Europe is not struggling because it is anti-competitive and anti-science, as George Osborne claimed, but because of the banking crisis. And whilst European research is not to blame, it has certainly felt the effects: as many as 11 member states have seen a decrease in their higher education funding of more than 5 per cent since 2008, according to the European University Association.
Some of the changes being proposed by the reform campaign could benefit researchers significantly. At the London conference, participants played a game to reform the EU budget, suggesting how the allocations under the €1 trillion seven-year spending plan might be improved. The breakdown that won the prize of ‘best budget’ allocated nearly all of the money to cross-border R&D spending, with the remainder for cohesion in the poorest regions.
Such a swinging shift is unrealistic. But the underlying message is clear: many reformers want more spending on R&D.
Another major facet of the conservative’s agenda is “more power to member states”: allowing member states to make their own decisions on issues they are best placed to rule on. At present, MEPs and Brussels officials spend months ruling on directives that are then torn apart by opt-outs and alterations at the national level. So why not decide which issues should be European, and which should be national, without this messy in-between?
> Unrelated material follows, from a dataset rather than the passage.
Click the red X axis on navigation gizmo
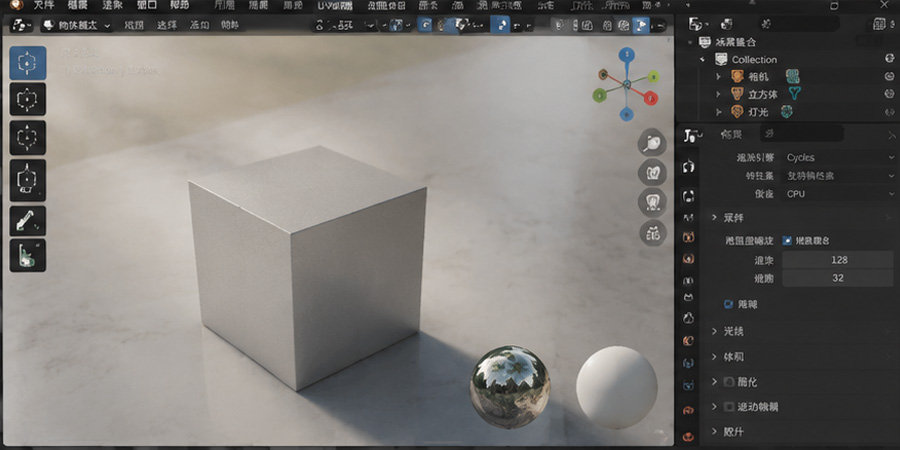 point(650,98)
A debate about what constitutes a national issue and what constitutes an EU one could bring some much-needed clarity to Europe’s policymaking. What’s more, by leaving national issues at the national level, it would allow the Brussels institutions more time to focus on real Pan-European agendas—including the European Research Area.
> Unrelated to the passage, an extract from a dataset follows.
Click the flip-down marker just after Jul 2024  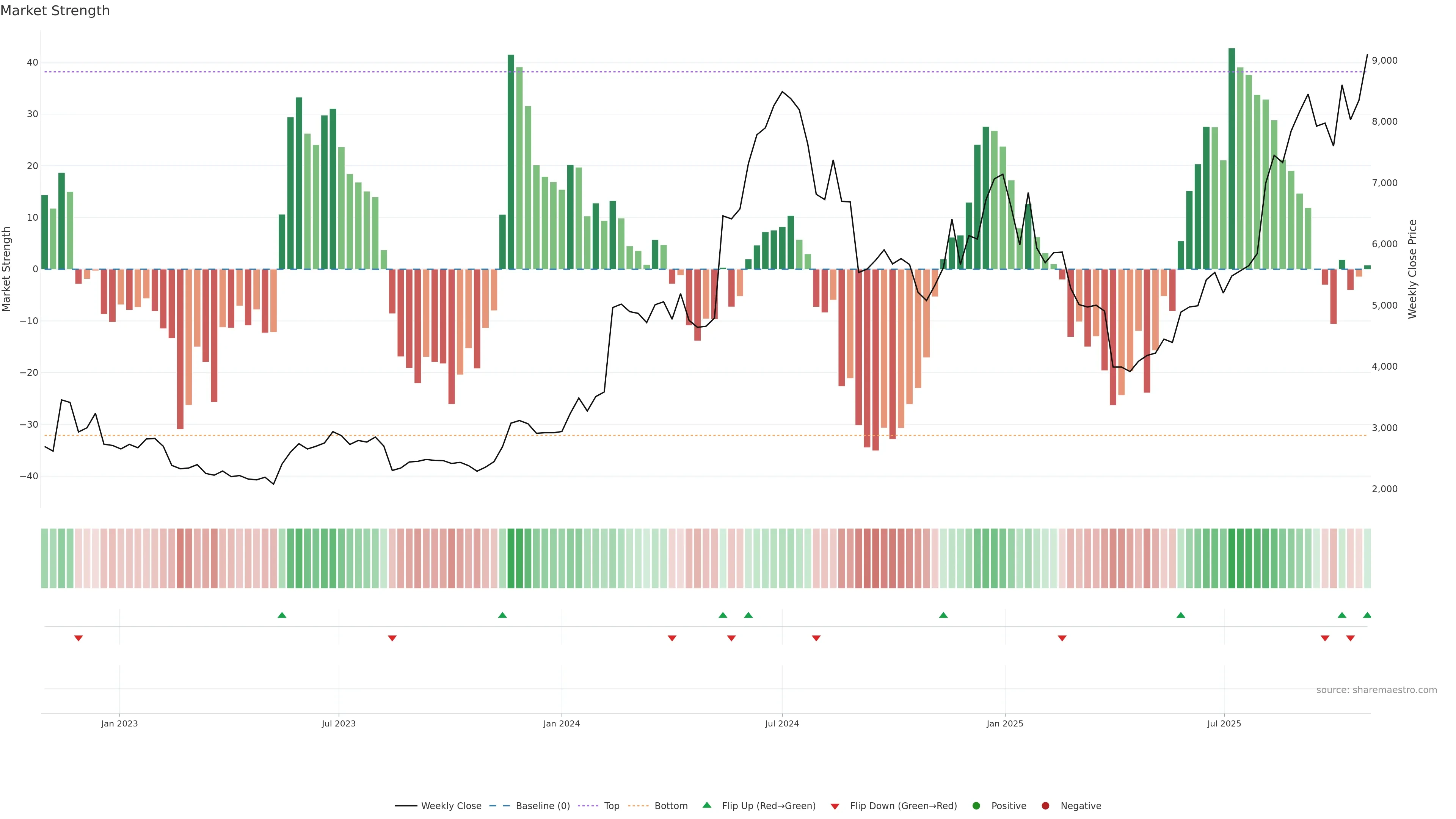816,638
Furthermore, engaging the conservatives in debate would allow their opponents to address a fundamental error in the right-wing argument: that is, trying to evaluate the EU against a perfect model of democracy, which national governments are even further from achieving. Idealism, rather than realism, has proved to be a highly effective weapon in the rhetoric heralding the failings of the EU, and it must be countered.
Some industries have grasped the opportunity to engage, with the British Bankers’ Association calling for closer ties with Brussels, and the UK car industry voicing concern about an EU exit. And there have been murmurings amongst scientists and research organisations about the potential damage to Britain if it leaves the EU, given that the UK is one of the most successful recipients of European research funding.
But some politicians from outside the conservatives seem scared to join in the debate, for fear of being branded a Eurosceptic. Others are worried about agreeing to alterations to the EU treaties, in case they are opening the door to the abyss. And the remainder seem to be treating the conservative’s campaign as they would a naughty child: ignore them, and they might shut up.
But let’s have some faith in the strengths of the European project, and the widespread support on its fundamental reason for existing. Let’s start a positive and forward-looking discussion on the Europe that we want to see in 20 years time. The EU is going to change regardless—so let’s not leave it only to the conservatives to determine how.